# Tory Burch and Birthday GC



## kraezykae

Is it true the TB sends a gift card on/for your birthday?


----------



## Hoodster777

They email you a $50 coupon that you can only use on full-price items.


----------



## jeNYC

how do you sign up?


----------



## Hoodster777

Just join the mailing list and update your profile with your info. I got one for my birthday, and I haven't ordered from the site yet, I just signed up for the mailing list.


----------



## haygirlhay

Is there a minimum purchase required? What are the exclusions?


----------



## mrsbagalot1222

haygirlhay said:


> Is there a minimum purchase required? What are the exclusions?

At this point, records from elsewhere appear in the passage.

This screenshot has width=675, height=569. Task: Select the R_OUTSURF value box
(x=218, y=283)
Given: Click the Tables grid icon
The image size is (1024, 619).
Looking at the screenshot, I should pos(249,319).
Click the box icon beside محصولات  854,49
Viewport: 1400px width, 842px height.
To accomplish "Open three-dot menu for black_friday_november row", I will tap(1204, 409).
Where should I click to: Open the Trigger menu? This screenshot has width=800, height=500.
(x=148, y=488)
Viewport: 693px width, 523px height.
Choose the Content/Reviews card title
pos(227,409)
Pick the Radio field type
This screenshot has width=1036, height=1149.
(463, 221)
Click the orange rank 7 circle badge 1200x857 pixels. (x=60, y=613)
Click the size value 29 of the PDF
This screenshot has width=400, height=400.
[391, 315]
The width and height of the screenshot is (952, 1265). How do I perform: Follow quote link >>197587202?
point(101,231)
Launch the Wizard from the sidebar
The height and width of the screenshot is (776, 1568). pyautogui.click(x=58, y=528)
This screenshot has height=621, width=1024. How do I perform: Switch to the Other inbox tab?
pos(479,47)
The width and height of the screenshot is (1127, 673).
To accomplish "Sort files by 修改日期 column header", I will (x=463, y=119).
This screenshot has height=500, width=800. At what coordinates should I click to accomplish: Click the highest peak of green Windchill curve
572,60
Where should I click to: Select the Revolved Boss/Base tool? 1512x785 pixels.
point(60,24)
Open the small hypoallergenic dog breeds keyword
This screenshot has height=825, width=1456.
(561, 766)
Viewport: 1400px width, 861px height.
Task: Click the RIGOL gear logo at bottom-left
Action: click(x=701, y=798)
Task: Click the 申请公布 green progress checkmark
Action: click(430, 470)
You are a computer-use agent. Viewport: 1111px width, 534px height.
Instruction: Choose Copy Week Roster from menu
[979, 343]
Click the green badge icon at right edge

Sign up on the website and the card will be emailed to you with all the fineprint


----------



## haygirlhay

I've been on the mailing list for sometime now but my birthday isn't for several months - so no fine print to read. I'm contemplating waiting to purchase when I get the birthday gift card, so does anyone have the fine print?


----------



## lcarlson90

haygirlhay said:


> I've been on the mailing list for sometime now but my birthday isn't for several months - so no fine print to read. I'm contemplating waiting to purchase when I get the birthday gift card, so does anyone have the fine print?



My birthday was in October and they emailed me a $50 off coupon code.  I don't recall any exclusions at the time.  I know I used it on a pair of Reva's.


----------



## Hoodster777

Only fine print is that you can't use it on sale items, and $50 minimum purchase.


----------



## haygirlhay

Thanks!


----------



## kraezykae

Boo.  I didn't get one and my birthday just passed.


----------



## Hoodster777

I know for me, my birthday is at the end of December, and they sent me mine on Dec 2nd, so maybe you signed up too late to receive it? They probably sent it out in a mass email, the coupon is good for that entire month. I would try calling them and mention that you've been on the mailing list, and haven't received it.


----------



## kraezykae

Nope, I signed up back in November.


----------



## Hoodster777

Oh, ok. I would call them. I signed up in the fall as well, when there was the private sale for email subscribers, but like I said, I haven't made any purchases yet.


----------



## yakusoku.af

ooo
i didnt know this! i'm gonna sign up now!


----------



## chavezslp

So the minimum purchase is 50.00??? Wow! I don't really wear flats but I would love a pair of sandals....to match my new bag. Thanks!


----------



## chizan8384

Does TB still give away Birthday gift card ?


----------